それは単なる社会貢献としてではなく、C・K・プラハラード教授が世界人口の約7割を占めるBOP(Base of Pyramid)にこそ従来のビジネスがアプローチしていない手付かずの市場(untapped potential)があることを示したように、未だに解決されない課題や痛みが存在するからこそ、新たな事業が展開され得るとも考えられる。
また、経済産業省のソーシャル・ビジネス研究会は、ソーシャル・ビジネスの要素として、社会性、事業性、革新性の3点を挙げている。すなわち、社会的課題の解決に取り組むことを事業活動のミッションとすること、その達成に向けて継続的に事業活動を進めること、その手法として新しい商品・サービス、あるいは課題解決に必要な仕組みを開発することである。
さらに、ソーシャル・ビジネスの提唱者の一人であるノーベル平和賞受賞者のムハマド・ユヌス博士は、従来型のビジネスとソーシャル・ビジネスとの違いを、利己心(Selfishness)と無私(Selflessness)という動機の違いで区分されている。ユヌス博士は、ソーシャル・ビジネスについて、社会的課題の解決、経済的な持続性、環境や雇用者への配慮など7つの原則を提唱されており、その原則の下、世界中でソーシャル・ビジネスが生まれている。
ソーシャル・ビジネスに吹く追い風
近年、ソーシャル・ビジネスへの企業の関心が、明らかに高まっているように感じる。
その理由として、大きな2つの追い風が考えられる。1つ目は、国連がMDGsの後継として提唱した「持続可能な開発目標(SDGs: Sustainable Development Goals)がある。2030年に向けて、17の目標と169のターゲットが示されているが、「地球上の誰一人としてとり残さない」これらの達成は、国連機関や各国政府だけの努力では困難であり、企業や市民を含めた幅広いパートナーシップによる取り組みが前提となっている。実際に、企業のビジョンやCSRレポートにSDGsの概念を組み入れる企業が増えており、17のゴールを17色で表したカラフルなSDGsピンバッジをつけるビジネスパーソンも多く見られる。

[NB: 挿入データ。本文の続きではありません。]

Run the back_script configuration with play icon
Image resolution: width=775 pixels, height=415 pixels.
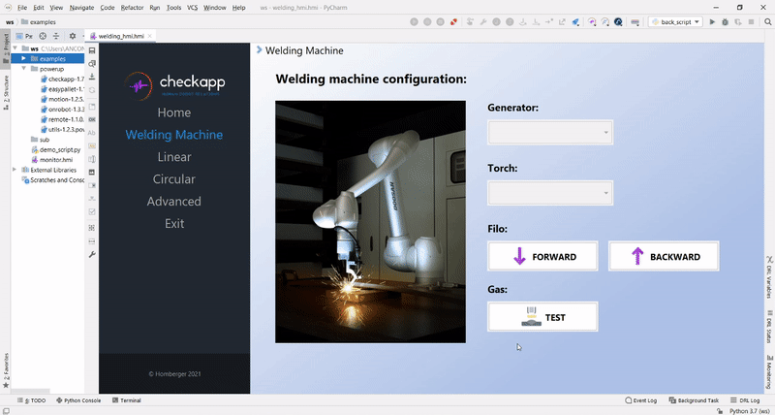click(x=712, y=21)

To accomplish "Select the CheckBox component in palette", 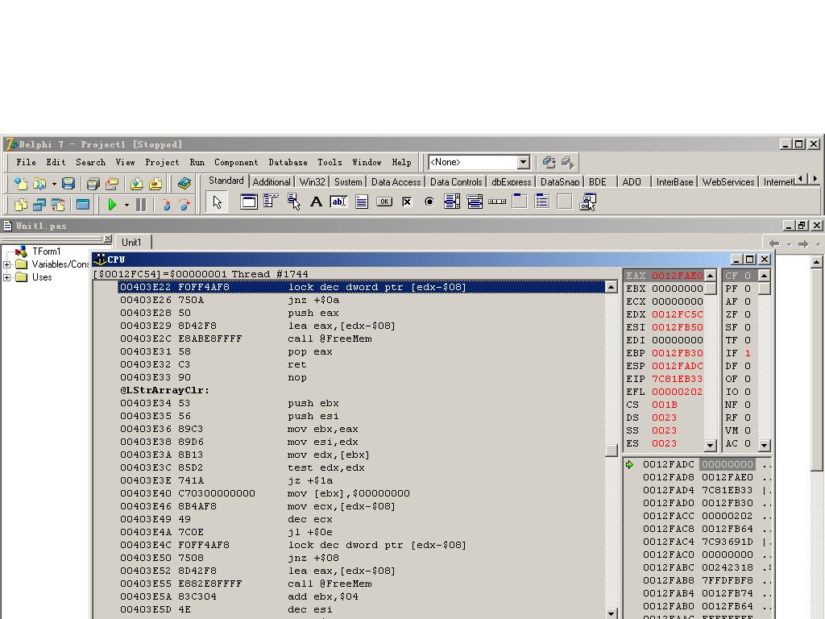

2つ目は、投資先企業の選定指標として、ESG投資が重視されるようになったことである。これは、従来の財務情報だけでなく、その企業が環境(Environment)・社会(Social)・ガバナンス(Governance)の3要素にどの程度注力しているかを考慮した投資を指す。GSIA(Global Sustainable Investment Alliance)による統計報告書によれば、2018年の世界全体のESG投資額は30兆6830億米ドルに達し、2016年からの2年間だけで34%も増加している。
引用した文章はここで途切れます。